*Problem description*: The reply is to be the lines from the one with "Click the blue help question mark icon" through the last line of the records below, each retyped exactly, with pictures left out.

++++ Material for this task

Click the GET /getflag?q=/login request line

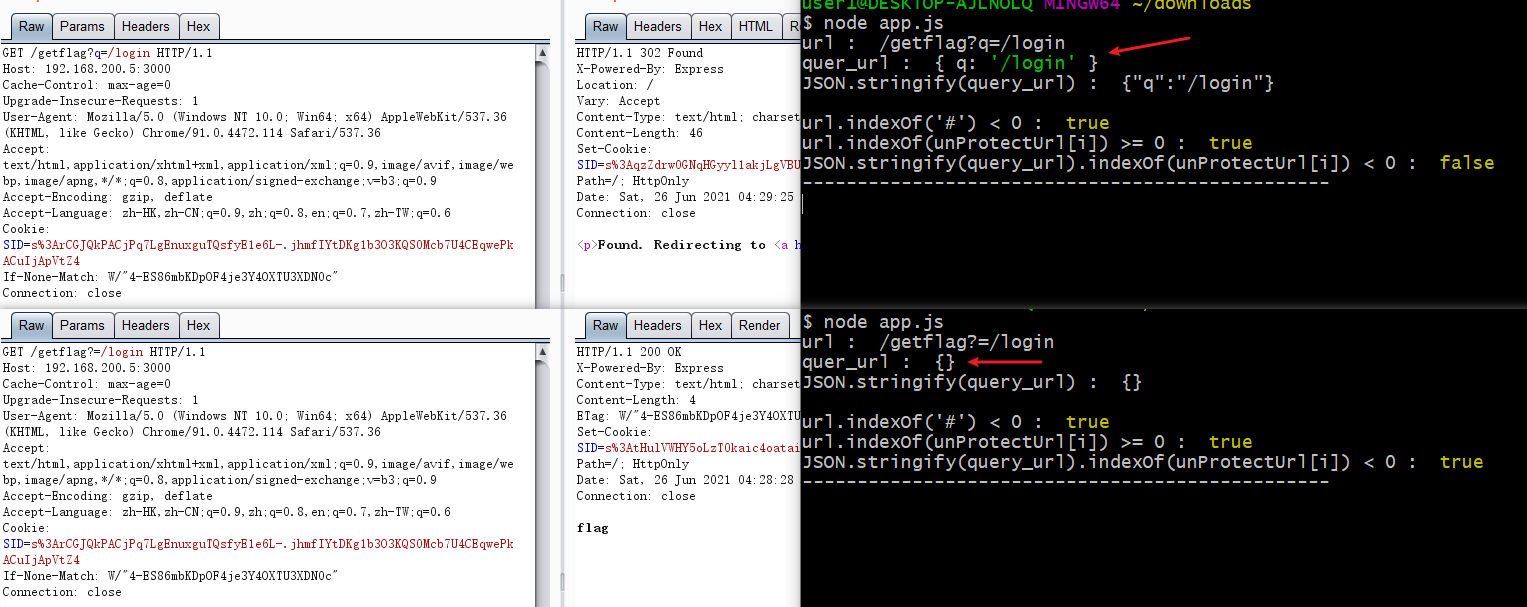point(107,53)
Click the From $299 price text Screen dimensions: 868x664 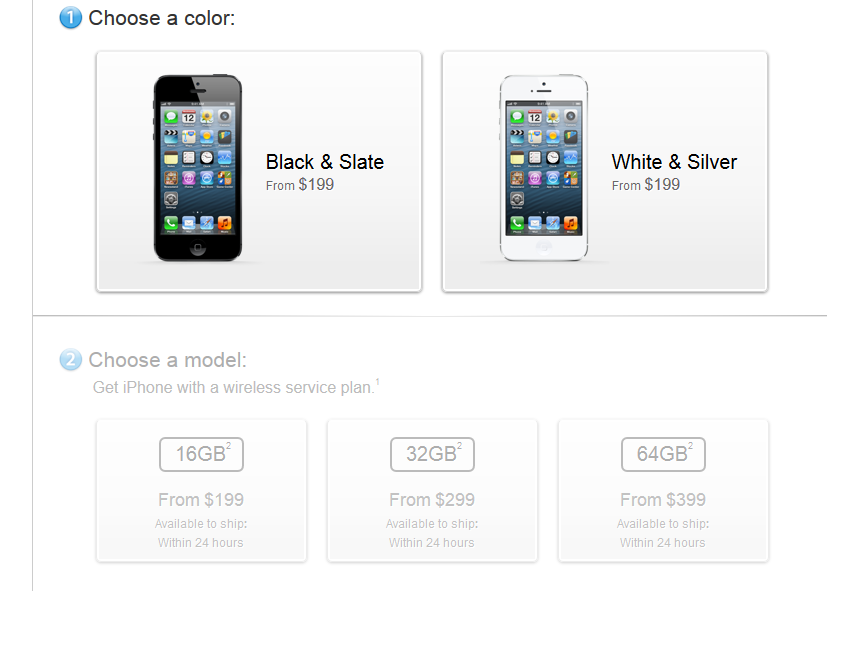click(432, 500)
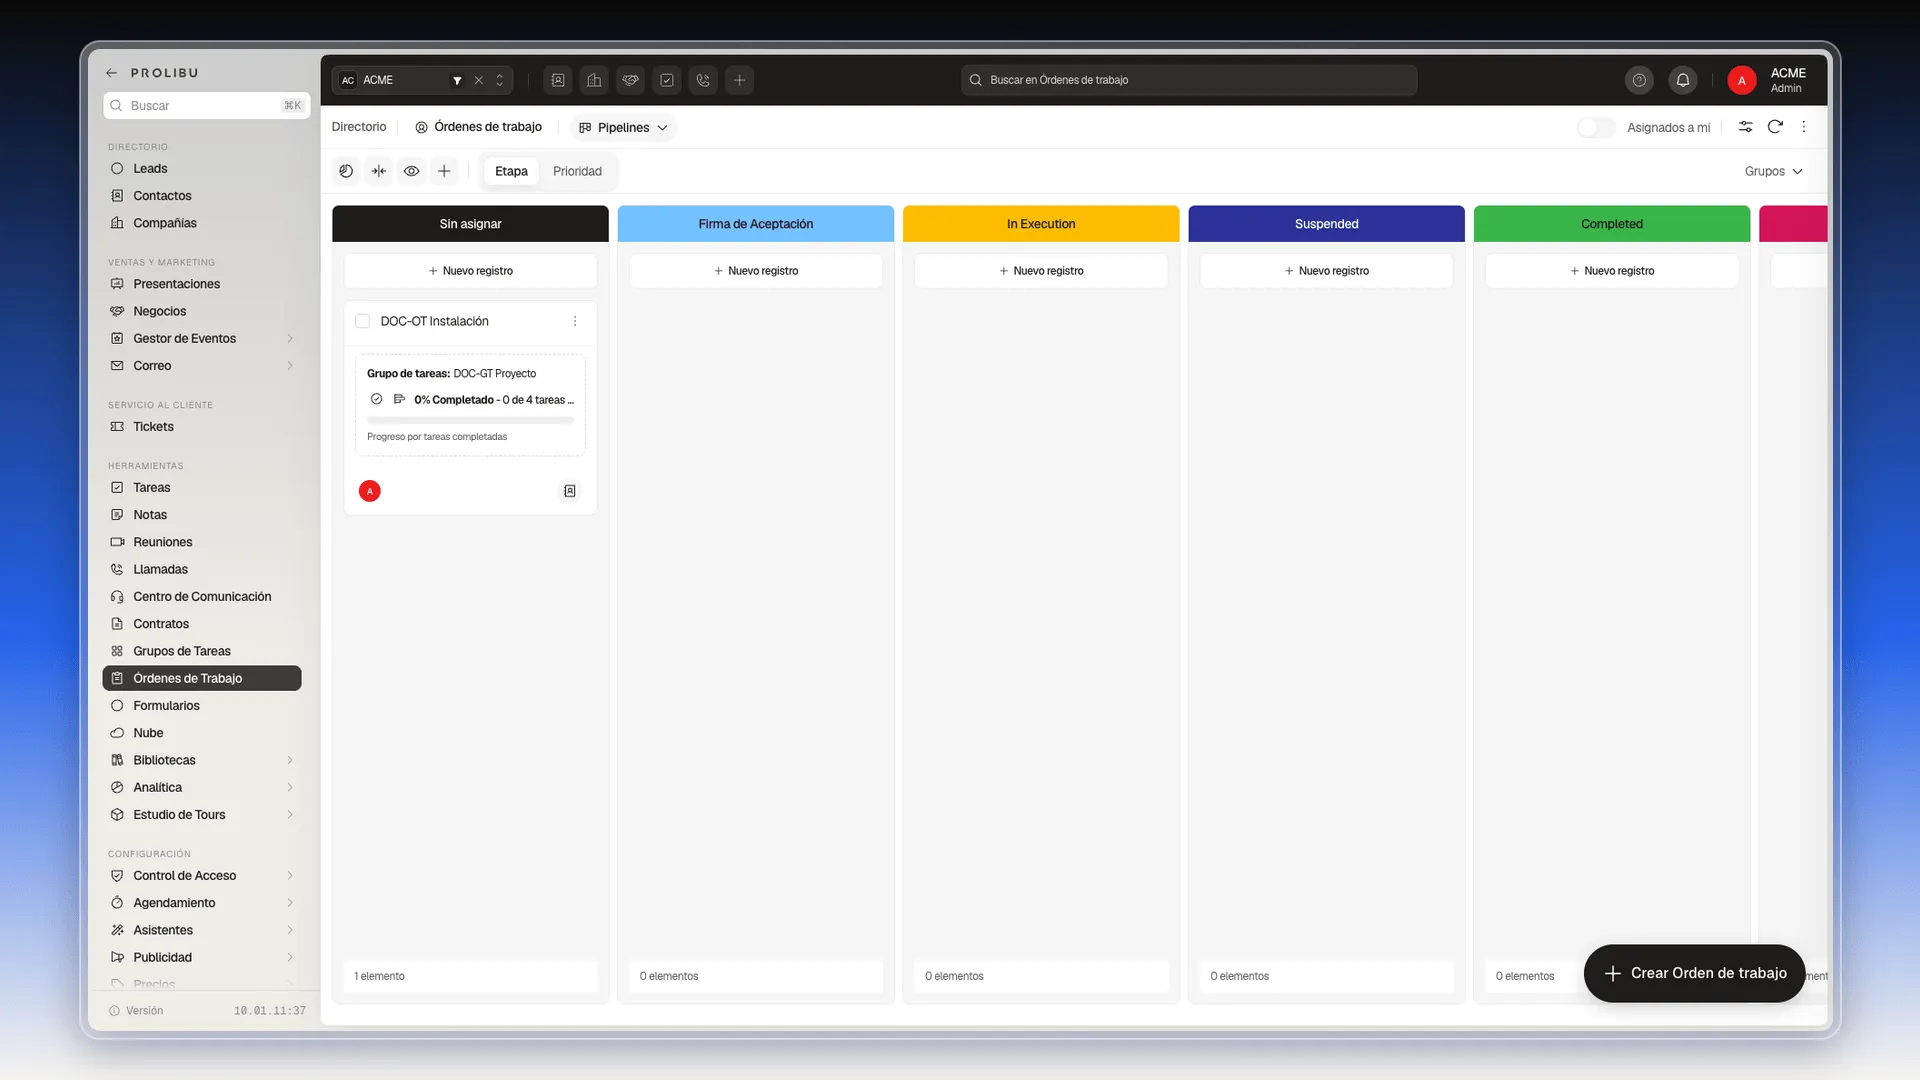Click the contact icon on DOC-OT card
The image size is (1920, 1080).
570,491
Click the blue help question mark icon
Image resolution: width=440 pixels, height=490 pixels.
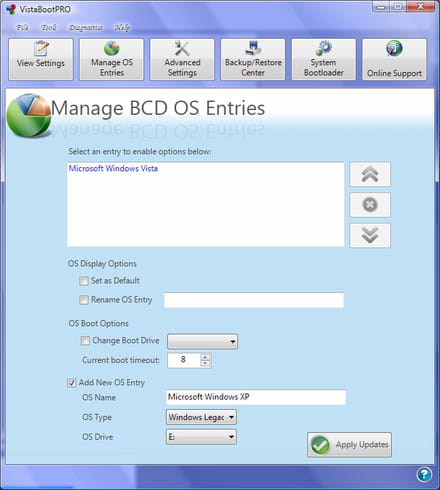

++++++++

*Response box*:
Click the blue help question mark icon
Image resolution: width=440 pixels, height=490 pixels.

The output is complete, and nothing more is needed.